日本大百科全書(ニッポニカ) 「タイイブ・サーレフ」の意味・わかりやすい解説
タイイブ・サーレフ
たいいぶさーれふ
ayyib āli
(1929―2009)
スーダンの作家。スーダン北部の寒村に生まれる。コーランの暗唱を目的とする田舎(いなか)の学校に通い、やがて首都ハルトゥームのゴードン・カレッジで学んだのち、イギリスへ留学し、エクスターおよびロンドン大学で学ぶ。その後BBC放送局の演劇部門における仕事に携わったのち、カタールの情報省を経てパリのユネスコに籍を置きながら、創作にあたる。1960年ごろから創作を始めたが、概して寡作の作家であった。代表作としては、『ワド・ハーミドのドウマの樹(き)』(1962)、『ゼーンの結婚』(1966)、『北へ遷(うつ)りゆく時』(1966)、『バンダル・シャー』(1971)などがある。とくに『北へ遷りゆく時』は、これまでのアラブ現代小説から一頭地を抜いており、アラブの文芸批評家たちに衝撃を与えた。作品は語り手が物語を明かしてゆく手法をとりつつ、しだいに語り手も物語に参入し、複合的にドラマが織りなされてゆく。標題の北とは、南の地スーダンからみたヨーロッパ、イギリスである。ムスタファという名のスーダンの優れた頭脳がヨーロッパ文明の一分野(経済学)を目ざし、短期間に吸収、征服しイギリスの大学で経済学を講ずるべく教壇に立つが、同時に彼はイギリス女性を次々に渉猟し、死に追いやる事件を引き起こす。やがて彼は、妻殺害の咎(とが)で投獄される。刑を終えたムスタファはナイルの上流にある故郷に帰る。彼はそこで家庭をもち静かな生活が始まるが、ナイルの水かさが増したある夏の夜、その流れの中で謎の死を遂げる。この作品には、イギリス植民地主義による暴虐とその禍根に対する、スーダンからの個による復讐(ふくしゅう)劇やイスラムの狭い枠に規定されない汎宗教的風土の示唆など、多様なテーマが盛り込まれ、さまざまな読み方を可能にする奥深い書である。海外の文芸批評も、この書のさまざまなテーマを扱い、作品論も刊行されている。
スーダンには詩という韻文の蓄積は幾分あったにしろ、小説という散文のジャンルにおける伝統のようなものは皆無に近かった。

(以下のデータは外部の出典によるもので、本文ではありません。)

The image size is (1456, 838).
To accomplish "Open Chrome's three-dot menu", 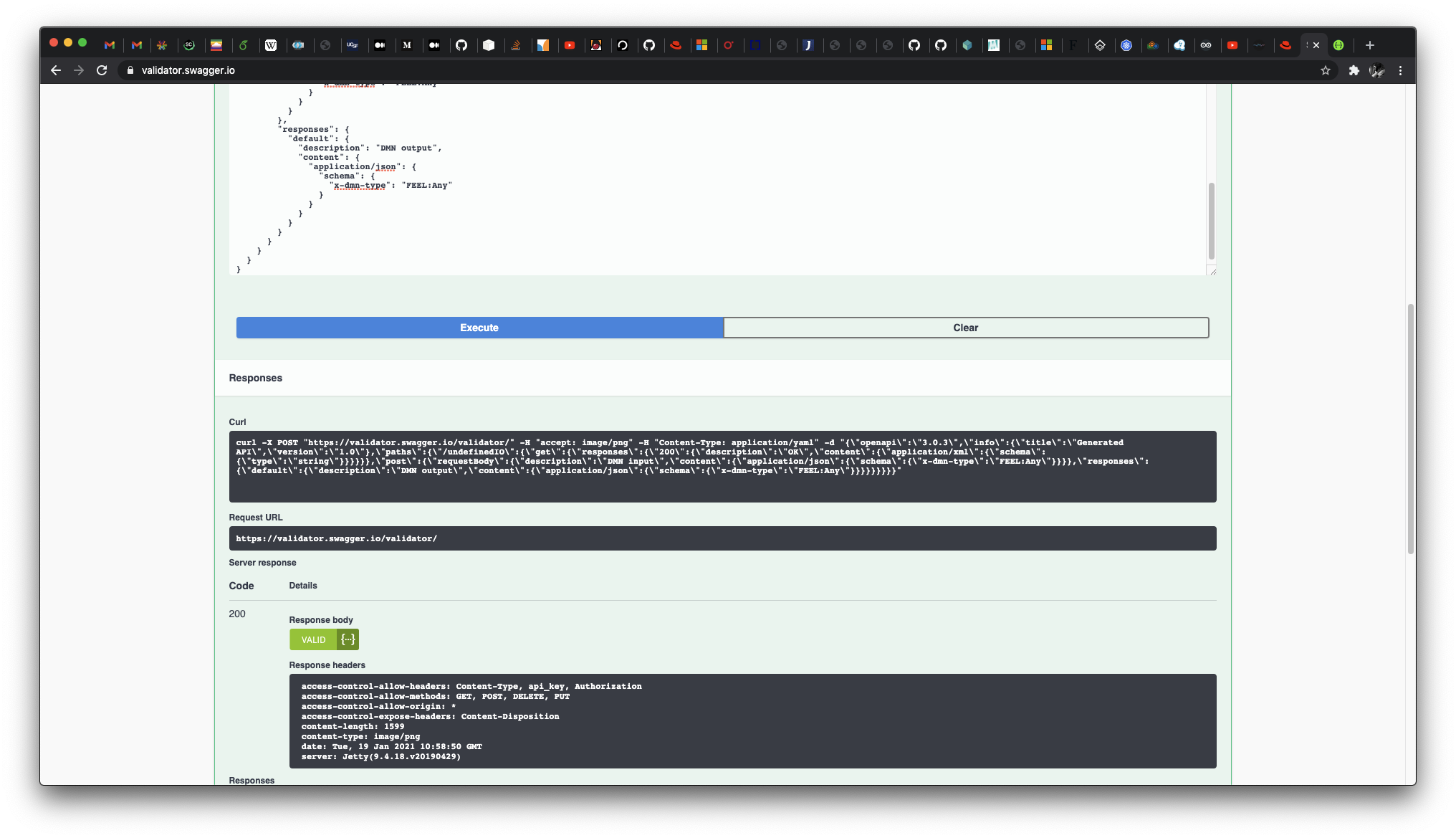I will coord(1400,70).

タイイブ・サーレフはそのような状況下にあって、『北へ遷りゆく時』を世に問うた。それはまったく予期せぬことであっただけに、とりわけ激しい衝撃を受けたエジプトの文芸批評家たちは驚きながらも絶賛した。こうしてサーレフは、現代アラブ文学における注目されるべき作家の一人となったのである。
サーレフには、『ゼーンの結婚』という佳作がある。『北へ遷りゆく時』によって、北(イギリス)から南(スーダン)への帰還を終えた作家・サーレフはもはや外界に目を向けようとはせず、ナイルの岸辺に生きる土着の社会に注目し、そのなかにナイルの申し子ともいうべきゼーンという名の人間を解き放って『ゼーンの結婚』を書いた。闇(やみ)深く、一見文明から取り残された感はあるが、ナイルから奔放な生命力を与えられたこの地こそ、人間のまがいなき真正な生を叶(かな)えてくれる地であることを、この作品は明かしている。